# Exercise brief
All lines from the one bearing "Click the blue orb beside attribute AA" through the end of the data below must be printed exactly as they stand, with pictures removed.

# Task material
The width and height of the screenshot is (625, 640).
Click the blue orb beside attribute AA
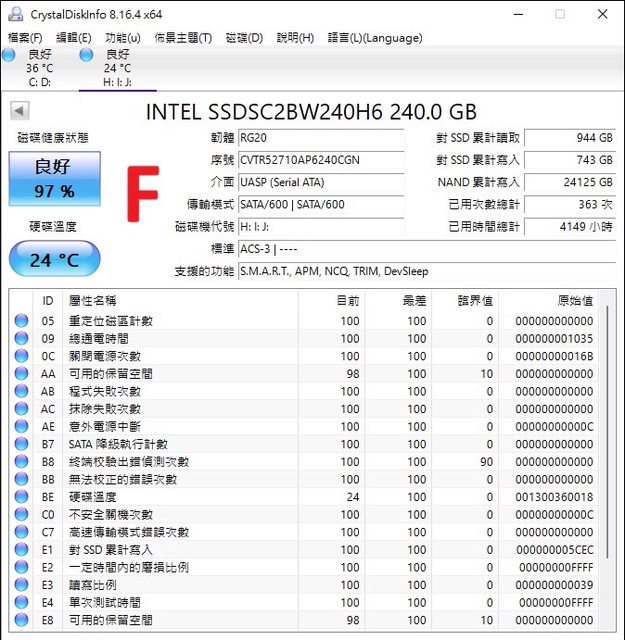pos(22,374)
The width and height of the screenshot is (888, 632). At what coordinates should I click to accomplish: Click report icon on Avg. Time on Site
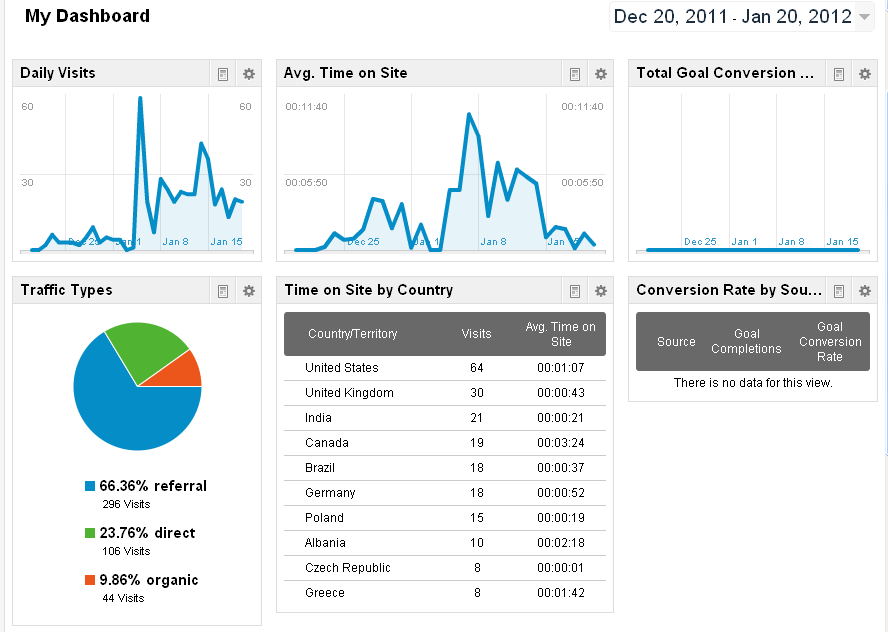coord(575,74)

# Solution to the exercise
Click the blue orb beside attribute AA
pos(22,374)
The width and height of the screenshot is (888, 632). At what coordinates should I click to accomplish: Click report icon on Avg. Time on Site
coord(575,74)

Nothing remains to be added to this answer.